Cette position sera d’ailleurs sans nul doute rejetée par nombre d’acteurs sociaux – parmi les nombreuses organisations qui font partie du mouvement social contre les drogues, au sein de la plupart des administrations publiques ainsi que chez tous les partisans de la légalisation. Autrement dit, on va se mettre tout le monde à dos.

Mais un tel rejet n’est pas lié à un désaccord, étant donné que de fait toutes les organisations sociales collaborent de nos jours activement aux politiques de régulation. Par ailleurs, les administrations publiques (quels que soient celles et ceux qui exercent la responsabilité de gouvernement) sont celles-là même qui ont progressivement mis en œuvre ces régulations. Comment est-il possible qu’elles rejettent ce qu’elles ont mis en pratique elles-mêmes ? Attitude hypocrite ? Oui, en partie. Même si cette hypocrisie se mêle à la rhétorique d’une responsabilité supposée (vis-à-vis des jeunes) fort mal comprise.

Panneau "Ne pas fumer, ne pas vapoter"
Mais les critiques les plus acerbes viendront sans doute des partisans de la “légalisation”, lesquels prendront la “régulation” pour une nouvelle forme de contrôle social. Sans réaliser que ce type de contrôle externe suppose en large mesure une forme d’autocontrôle, tout en étant l’alternative au contrôle pénal qu’ils réclament à cor et à cri depuis des décennies. Dans tous les cas, et dans la pratique, la régulation est en train de résoudre assez efficacement ce qu’eux-mêmes nommaient les “conséquences perverses de la pénalisation”.

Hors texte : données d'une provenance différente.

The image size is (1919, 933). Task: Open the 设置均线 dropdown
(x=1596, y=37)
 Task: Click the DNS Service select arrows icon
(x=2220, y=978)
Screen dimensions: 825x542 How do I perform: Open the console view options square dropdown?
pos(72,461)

Il ne s’agit pas tant de désaccords avec la position prise qu’avec le fait de l’exprimer explicitement et publiquement. Parce de ce fait, nous réduisons l’espace alloué à la rhétorique, et donc celui de ceux qui n’ont pas d’autre but dans la vie que “produire de la rhétorique”.

Pour terminer, il convient d’exprimer un certain malaise vis-à-vis de certaines pratiques de régulation et de comment elles ont été mises en œuvre. Jusqu’à présent, la régulation s’est articulée sous la houlette des autorités sanitaires, ce qui semble approprié à la condition qu’elles n’aient pas l’exclusivité du leadership. La régulation est aussi affaire d’autres politiques publiques. Elle est affaire de citoyenneté et de participation sociale. S’attribuer toutes les compétences sous l’argument supérieur, mais parfois fallacieux, de l’évidence scientifique, ouvre la porte à une autre dichotomie tout aussi paralysante. En effet, qui est habilité à prendre les décisions politiques, le système de santé ou les citoyens?